Goal - Return each line of the rows below word for word, leaving out the pictures.

— Start Task inputs —

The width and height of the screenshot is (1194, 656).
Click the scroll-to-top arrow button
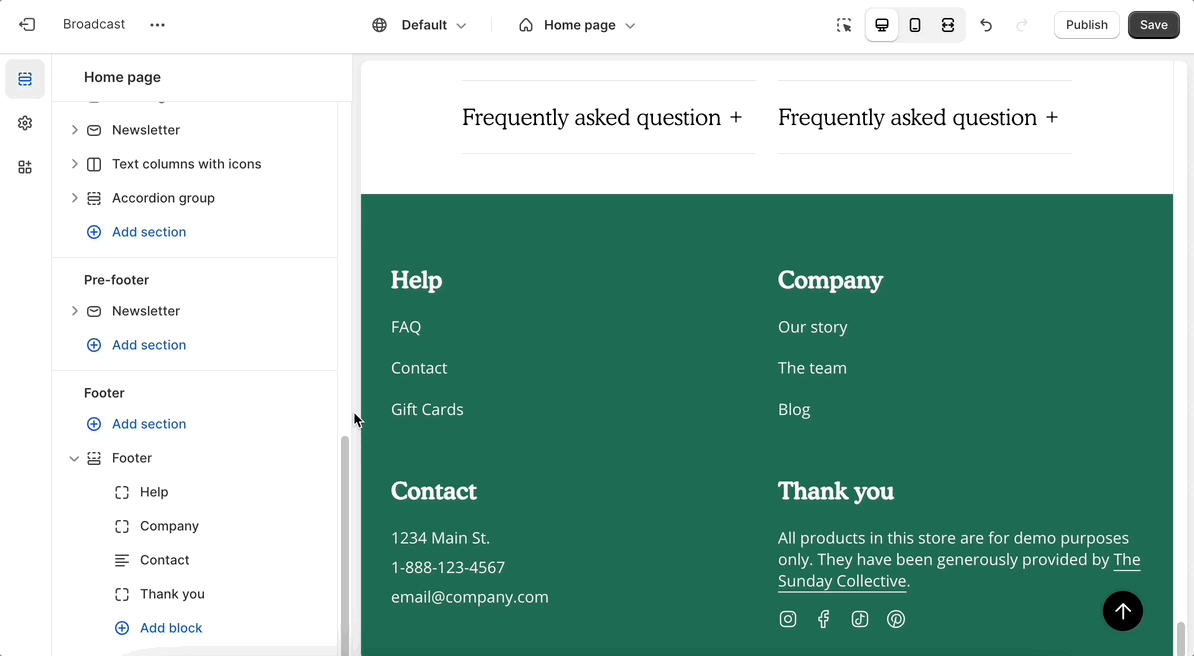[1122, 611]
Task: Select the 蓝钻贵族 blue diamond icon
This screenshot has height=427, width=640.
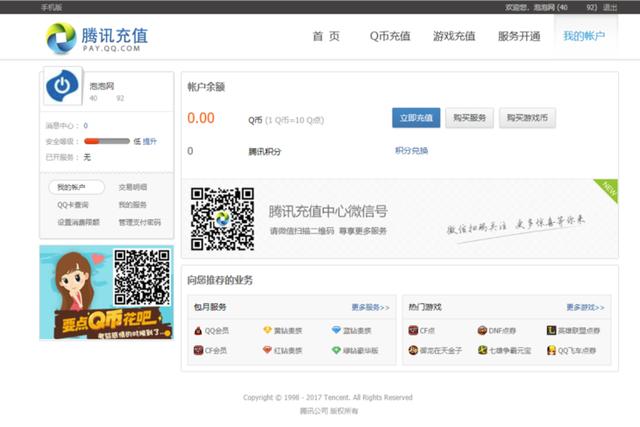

— End Task inputs —

Response to the exercise -
The width and height of the screenshot is (1194, 656).
Click the scroll-to-top arrow button
[1122, 611]
Task: Select the 蓝钻贵族 blue diamond icon
This screenshot has height=427, width=640.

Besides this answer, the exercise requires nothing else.